Your assignment
Exercise in exact copying. Transcribe every entry that follows, word for word.
--- START ---
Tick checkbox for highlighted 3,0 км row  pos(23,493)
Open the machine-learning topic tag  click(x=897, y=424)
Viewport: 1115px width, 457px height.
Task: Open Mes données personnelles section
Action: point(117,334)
--- END ---
Result of the task
Tick checkbox for highlighted 3,0 км row  pos(23,493)
Open the machine-learning topic tag  click(x=897, y=424)
Viewport: 1115px width, 457px height.
Task: Open Mes données personnelles section
Action: point(117,334)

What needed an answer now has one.